> _TEXTO FORNECIDO_:
Eu tinha 13 anos. Nos poucos segundos que meu padrinho me deixou a sós, decidi me olhar no espelho. Até hoje não lembro da imagem ao certo, mas sei que a arrastei no meu imaginário por anos a fio.

A cicatriz, de alguma maneira, forjou muito do meu caminho.

Demorei a dar o primeiro beijo porque na minha cabeça nenhum rapaz iria querer namorar uma menina que tem uma cicatriz na boca.

Fotografia: Raul Luchese

Veio a insegurança, veio a timidez e junto dela um mergulho nos livros. Encontrei refúgio na literatura. Dos livros, vieram a escrita. Da escrita, a faculdade. Da faculdade, a vida nômade. Da vida nômade, o autoconhecimento que me trouxe até aqui.

Mas essa foi a parte boa. E os danos?

Veio também a baixa autoestima. As defesas da mente. Um corpo que sempre diz não. Diz não para o afeto, diz não para o outro, às vezes diz não até para si mesma. Diz não para o colo e para as carícias, diz não. Por instinto de proteção.

> _OBJETIVO 1_:
No texto sobre a cicatriz, onde a pessoa que narra encontrou refúgio?
O texto e os registros não têm relação entre si.

> _DADOS DO EXERCÍCIO_:
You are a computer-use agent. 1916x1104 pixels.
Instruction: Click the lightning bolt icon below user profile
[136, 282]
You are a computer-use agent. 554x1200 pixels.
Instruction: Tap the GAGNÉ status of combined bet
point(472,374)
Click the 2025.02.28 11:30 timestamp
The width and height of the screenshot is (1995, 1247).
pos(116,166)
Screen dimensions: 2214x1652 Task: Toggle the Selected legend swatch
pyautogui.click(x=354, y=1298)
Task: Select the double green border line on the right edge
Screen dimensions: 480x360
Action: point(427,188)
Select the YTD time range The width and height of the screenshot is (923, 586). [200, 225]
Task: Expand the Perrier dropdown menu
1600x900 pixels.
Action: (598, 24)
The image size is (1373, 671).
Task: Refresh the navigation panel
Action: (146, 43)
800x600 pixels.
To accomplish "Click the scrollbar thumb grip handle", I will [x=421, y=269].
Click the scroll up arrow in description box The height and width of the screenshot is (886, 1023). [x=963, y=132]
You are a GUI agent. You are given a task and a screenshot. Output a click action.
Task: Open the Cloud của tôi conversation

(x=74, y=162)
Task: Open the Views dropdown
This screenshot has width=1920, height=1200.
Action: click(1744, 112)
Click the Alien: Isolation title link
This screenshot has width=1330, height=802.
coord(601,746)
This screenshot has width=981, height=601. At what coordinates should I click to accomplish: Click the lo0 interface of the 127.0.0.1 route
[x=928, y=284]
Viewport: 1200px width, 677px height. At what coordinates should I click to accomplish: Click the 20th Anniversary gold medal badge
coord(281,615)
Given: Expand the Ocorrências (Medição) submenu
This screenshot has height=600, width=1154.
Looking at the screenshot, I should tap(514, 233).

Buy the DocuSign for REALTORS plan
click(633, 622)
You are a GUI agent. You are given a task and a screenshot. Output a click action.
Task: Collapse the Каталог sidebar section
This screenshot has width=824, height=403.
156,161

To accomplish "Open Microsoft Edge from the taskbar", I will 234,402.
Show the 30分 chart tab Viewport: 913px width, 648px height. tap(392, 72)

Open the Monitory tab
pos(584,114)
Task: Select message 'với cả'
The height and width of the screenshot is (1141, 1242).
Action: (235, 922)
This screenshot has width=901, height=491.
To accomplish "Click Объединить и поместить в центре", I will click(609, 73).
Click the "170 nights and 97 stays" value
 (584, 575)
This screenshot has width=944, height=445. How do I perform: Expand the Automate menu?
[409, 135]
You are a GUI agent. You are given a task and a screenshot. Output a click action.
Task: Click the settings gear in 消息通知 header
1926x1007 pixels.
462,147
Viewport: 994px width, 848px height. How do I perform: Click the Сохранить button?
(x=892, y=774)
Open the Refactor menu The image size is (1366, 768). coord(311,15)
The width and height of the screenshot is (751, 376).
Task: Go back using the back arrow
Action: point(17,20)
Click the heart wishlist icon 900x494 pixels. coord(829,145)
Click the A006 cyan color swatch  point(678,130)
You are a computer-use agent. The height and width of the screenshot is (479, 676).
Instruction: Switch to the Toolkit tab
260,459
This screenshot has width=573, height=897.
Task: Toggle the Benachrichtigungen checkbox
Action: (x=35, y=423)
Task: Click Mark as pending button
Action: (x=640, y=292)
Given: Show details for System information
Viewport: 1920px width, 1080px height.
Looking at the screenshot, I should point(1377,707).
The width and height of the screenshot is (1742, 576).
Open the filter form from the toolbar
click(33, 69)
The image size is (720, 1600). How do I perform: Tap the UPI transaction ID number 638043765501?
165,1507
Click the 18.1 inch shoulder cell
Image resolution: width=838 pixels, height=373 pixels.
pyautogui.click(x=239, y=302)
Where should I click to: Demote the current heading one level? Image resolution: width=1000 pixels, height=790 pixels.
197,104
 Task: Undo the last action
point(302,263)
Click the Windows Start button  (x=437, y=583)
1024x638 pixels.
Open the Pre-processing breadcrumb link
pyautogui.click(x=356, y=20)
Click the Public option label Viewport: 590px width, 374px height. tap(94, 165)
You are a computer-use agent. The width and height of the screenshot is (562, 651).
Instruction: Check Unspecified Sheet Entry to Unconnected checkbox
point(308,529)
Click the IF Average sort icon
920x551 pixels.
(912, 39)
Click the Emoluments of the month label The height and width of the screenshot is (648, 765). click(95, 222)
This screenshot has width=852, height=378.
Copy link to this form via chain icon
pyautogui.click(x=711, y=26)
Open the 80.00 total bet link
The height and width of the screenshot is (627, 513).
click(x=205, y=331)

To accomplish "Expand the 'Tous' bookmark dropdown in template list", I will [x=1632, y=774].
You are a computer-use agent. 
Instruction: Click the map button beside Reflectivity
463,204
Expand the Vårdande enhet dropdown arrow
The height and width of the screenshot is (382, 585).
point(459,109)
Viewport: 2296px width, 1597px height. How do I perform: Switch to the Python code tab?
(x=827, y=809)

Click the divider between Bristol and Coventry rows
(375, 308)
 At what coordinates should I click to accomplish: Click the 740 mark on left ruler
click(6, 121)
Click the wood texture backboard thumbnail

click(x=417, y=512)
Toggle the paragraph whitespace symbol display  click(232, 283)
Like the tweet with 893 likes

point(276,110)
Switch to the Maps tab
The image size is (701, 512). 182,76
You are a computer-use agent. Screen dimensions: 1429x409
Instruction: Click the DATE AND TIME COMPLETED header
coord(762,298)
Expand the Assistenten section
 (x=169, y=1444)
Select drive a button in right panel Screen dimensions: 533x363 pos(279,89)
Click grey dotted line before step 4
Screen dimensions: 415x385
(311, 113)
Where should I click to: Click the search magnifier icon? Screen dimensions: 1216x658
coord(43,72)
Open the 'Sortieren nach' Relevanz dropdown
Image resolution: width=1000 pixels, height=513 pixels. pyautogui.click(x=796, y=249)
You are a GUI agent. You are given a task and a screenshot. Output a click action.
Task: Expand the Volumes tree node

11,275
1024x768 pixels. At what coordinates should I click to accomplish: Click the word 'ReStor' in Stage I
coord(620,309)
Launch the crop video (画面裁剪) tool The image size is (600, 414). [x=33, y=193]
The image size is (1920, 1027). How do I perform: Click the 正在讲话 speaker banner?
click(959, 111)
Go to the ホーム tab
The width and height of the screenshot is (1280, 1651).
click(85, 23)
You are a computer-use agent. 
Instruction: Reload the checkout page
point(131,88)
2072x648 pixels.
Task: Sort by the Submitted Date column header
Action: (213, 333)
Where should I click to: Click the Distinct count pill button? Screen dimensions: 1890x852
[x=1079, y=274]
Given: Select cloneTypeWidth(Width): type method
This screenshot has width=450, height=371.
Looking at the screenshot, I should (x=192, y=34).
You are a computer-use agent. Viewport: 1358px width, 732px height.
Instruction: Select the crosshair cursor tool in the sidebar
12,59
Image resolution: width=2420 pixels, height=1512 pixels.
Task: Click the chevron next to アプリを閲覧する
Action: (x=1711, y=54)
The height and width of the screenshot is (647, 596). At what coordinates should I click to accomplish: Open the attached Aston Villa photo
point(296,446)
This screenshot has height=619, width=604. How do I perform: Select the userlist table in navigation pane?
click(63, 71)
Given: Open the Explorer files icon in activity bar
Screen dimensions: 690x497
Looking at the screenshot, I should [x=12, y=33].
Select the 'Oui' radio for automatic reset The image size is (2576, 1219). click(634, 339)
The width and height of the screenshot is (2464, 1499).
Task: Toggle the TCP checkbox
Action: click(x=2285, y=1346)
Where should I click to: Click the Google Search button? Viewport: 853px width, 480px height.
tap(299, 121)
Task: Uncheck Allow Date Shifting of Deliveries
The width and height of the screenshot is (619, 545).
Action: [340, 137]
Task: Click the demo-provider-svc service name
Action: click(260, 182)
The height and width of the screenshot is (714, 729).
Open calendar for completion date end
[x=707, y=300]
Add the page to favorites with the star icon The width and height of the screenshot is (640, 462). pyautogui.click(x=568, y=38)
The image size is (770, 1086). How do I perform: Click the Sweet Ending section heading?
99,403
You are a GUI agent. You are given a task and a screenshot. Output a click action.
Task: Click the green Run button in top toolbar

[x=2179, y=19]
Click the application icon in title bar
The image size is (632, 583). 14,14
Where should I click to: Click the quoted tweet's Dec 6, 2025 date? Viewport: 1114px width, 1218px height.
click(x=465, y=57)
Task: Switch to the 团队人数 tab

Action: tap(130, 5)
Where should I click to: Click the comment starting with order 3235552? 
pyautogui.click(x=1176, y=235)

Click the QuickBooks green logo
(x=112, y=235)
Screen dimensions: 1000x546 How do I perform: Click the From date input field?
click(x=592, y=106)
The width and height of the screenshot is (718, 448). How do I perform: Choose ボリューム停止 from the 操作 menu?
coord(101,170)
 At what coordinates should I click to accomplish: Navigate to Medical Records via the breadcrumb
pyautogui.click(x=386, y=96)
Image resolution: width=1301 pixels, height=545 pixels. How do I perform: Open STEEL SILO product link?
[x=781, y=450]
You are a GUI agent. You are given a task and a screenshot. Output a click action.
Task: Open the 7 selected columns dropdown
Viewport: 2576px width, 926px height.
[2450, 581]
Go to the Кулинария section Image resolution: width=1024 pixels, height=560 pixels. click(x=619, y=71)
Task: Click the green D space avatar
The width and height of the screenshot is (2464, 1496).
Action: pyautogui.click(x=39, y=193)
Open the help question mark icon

> _OBJETIVO 2_:
Organize em lista numerada as linhas dos registros entre a que contém "Add the page" e a que contém "The image size is (632, 583). 14,14", inclusive, deixando de fora as linhas em branco.

> _RESPOSTA 1_:
Na literatura.

> _RESPOSTA 2_:
1. Add the page to favorites with the star icon The width and height of the screenshot is (640, 462). pyautogui.click(x=568, y=38)
2. The image size is (770, 1086). How do I perform: Click the Sweet Ending section heading?
3. 99,403
4. You are a GUI agent. You are given a task and a screenshot. Output a click action.
5. Task: Click the green Run button in top toolbar
6. [x=2179, y=19]
7. Click the application icon in title bar
8. The image size is (632, 583). 14,14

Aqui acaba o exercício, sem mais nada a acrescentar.